Os perigos da alienação parental

Enviada em 09/10/2019

Na obra ‘‘Utopia’’ do escritor inglês Thomas More, é retratada uma sociedade perfeita, na qual o corpo social padroniza-se pela ausência de conflitos e problemas. No entanto, o que se observa é o oposto, uma vez que os perigos da alienação parental apresenta barreiras. Esse cenário gera tanto problemas psicológicos, quanto social nos filhos. Diante disso, convém analisarmos as principais consequências de tal postura.

De acordo com a revista Gaúchazh, cerca de 16 milhões de crianças no Brasil sofrem com a Síndrome da Alienação Parental após a separação dos pais. Essa síndrome, consiste no ato de degradar o genitor que não convive com à criança, visando prejudicar o estabelecimento ou manutenção de vínculos. Logo, independentemente da relação que o casal estabeleça entre si após a dissolução do casamento, a criança tem o direito de manter preservado seu relacionamento com os pais.

Ademais, vale ressaltar que a figura dos pais geralmente é a principal referência de mundo e de sociedade para os filhos e, em muitas situações de alienação parental, provoca-se a deterioração dessa imagem, o que causa impactos não apenas na relação filial mas também na formação da criança em seus aspectos sociais.

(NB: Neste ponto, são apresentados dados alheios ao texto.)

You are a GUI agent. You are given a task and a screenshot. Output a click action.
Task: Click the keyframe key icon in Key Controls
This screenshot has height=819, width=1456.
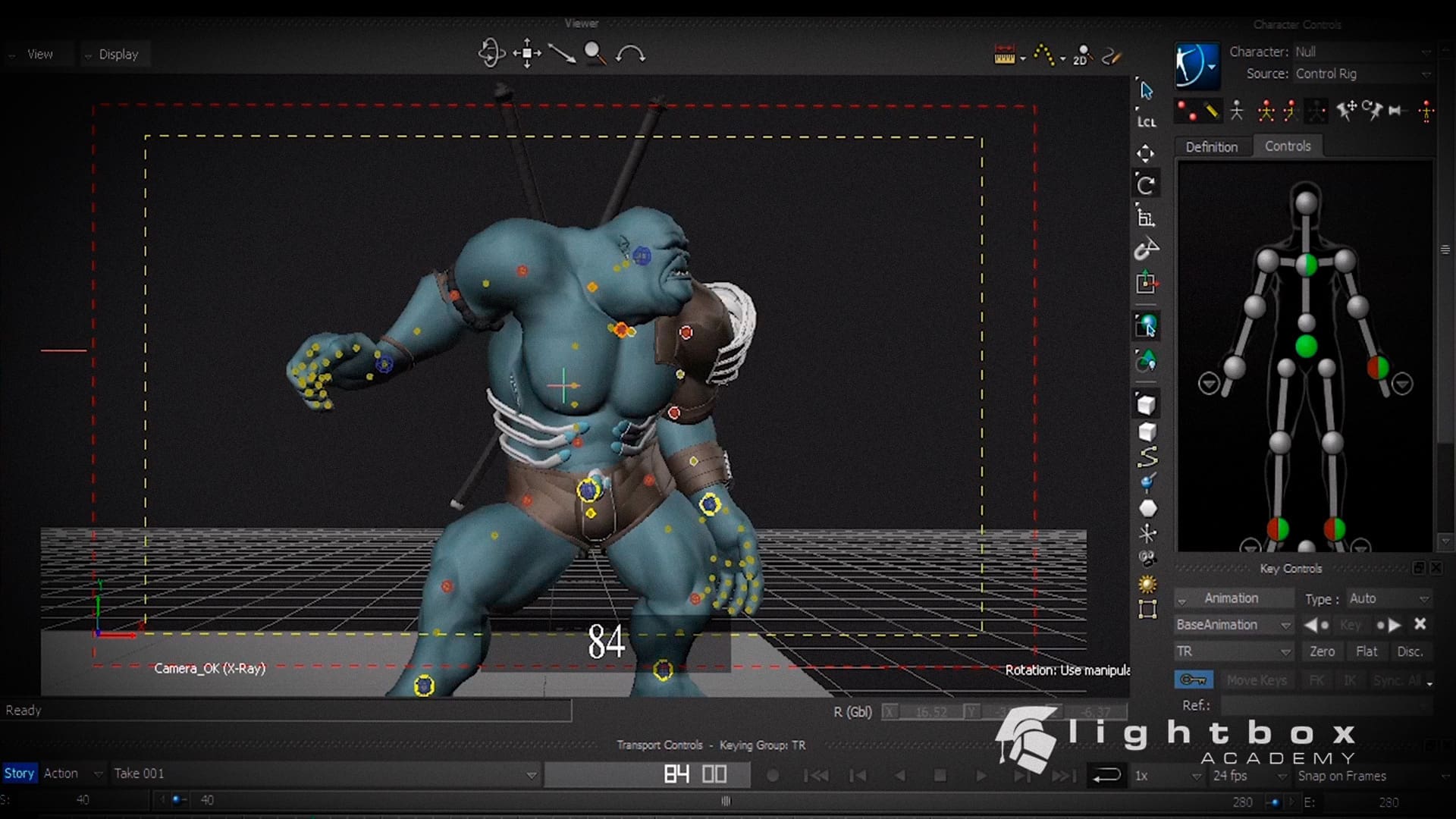(1194, 679)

Tudo isso retarda a resolução do empecilho.

Torna-se evidente, portanto, o uso de medidas para conter o avanço dessa problemática na sociedade. Necessita-se que o Tribunal de Contas da União direcione capital que, por intermédio do Ministério Público, será revertido em ações com o objetivo de preservar  à integridade psicológica e emocional dos filhos, através da convivência com o genitor prejudicado ou viabilizar a efetiva aproximação entre ambos, e ainda, acompanhamento psicológico para à familia realizado por profissionais, de forma a não ocasionar maiores transtornos às crianças. Desse modo, a sociedade alcançará à convivência familiar saudável  e a Utopia de More.